This section is from the book "Miss Leslie's New Receipts For Cooking", by Miss Eliza Leslie. Also available from Amazon: New Receipts for Cooking.
Sift some Indian meal into a pan; add about a salt-spoon of salt to each quart of meal; and scald it with sufficient boiling water to make a stiff dough. Pour in the water gradually; stirring as you pour. When the dough becomes a stiff lump, divide it into equal portions; flour your hands, and make it into thick, flat dumplings about as large round as the top of a glass tumbler, or a breakfast cup. Dredge the dumplings on all sides with flour, put them into a pot of boiling water (if made sufficiently stiff they need not be tied in cloths;) and keep them boiling hard till thoroughly done. Try them with a fork, which must come out quite clean, and with no clamminess sticking to it. They are an excellent appendage to salt pork or bacon, serving them up with the meat; or they may be eaten afterwards with butter and molasses, or with milk sweetened well with brown sugar, and flavoured with a little ground spice.

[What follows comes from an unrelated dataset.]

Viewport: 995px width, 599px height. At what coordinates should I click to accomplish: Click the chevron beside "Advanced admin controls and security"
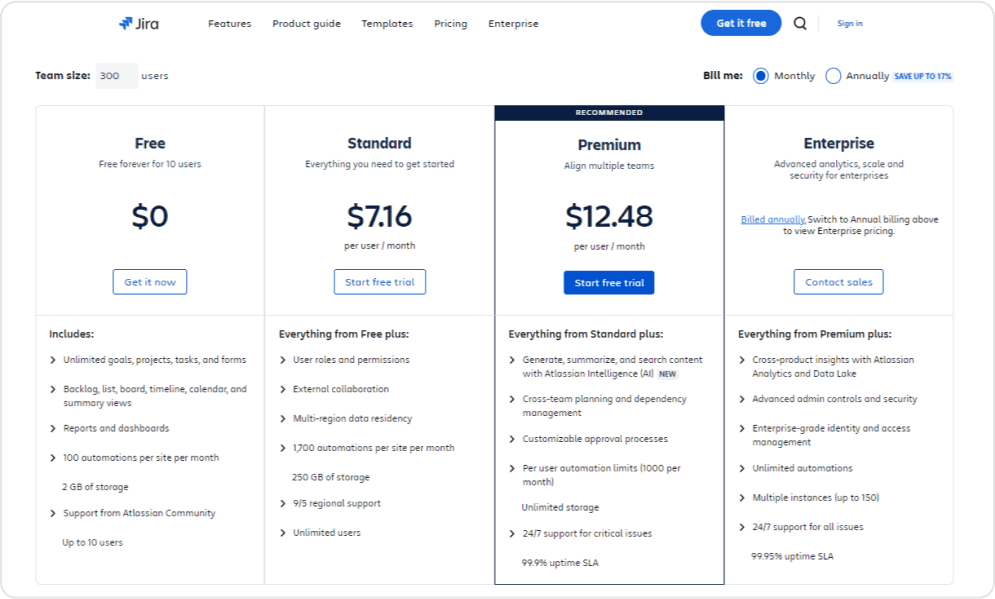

A quart of warm water, or of skim milk. - A quart of Indian meal and half a pint of wheat flour, sifted. - A level tea-spoonful of salt. Pour the water into a pan; add the salt; and having mixed together the wheat and Indian meal, stir them gradually into the water, a handful at a time. It should be about the consistence of buckwheat cake or muffin batter. Beat it long and hard. If you find it too thick, add a little more water. Have ready a hot griddle, grease it, and bake the cakes on it. They should not be larger than the top of a tumbler, or a small saucer. Send them to table hot, in even piles, and eat them with butter or molasses.
These are the plainest sort of Indian batter cakes; but if well beaten and properly baked, they will be found very good, as well as economical. It is an improvement to mix them with milk instead of water.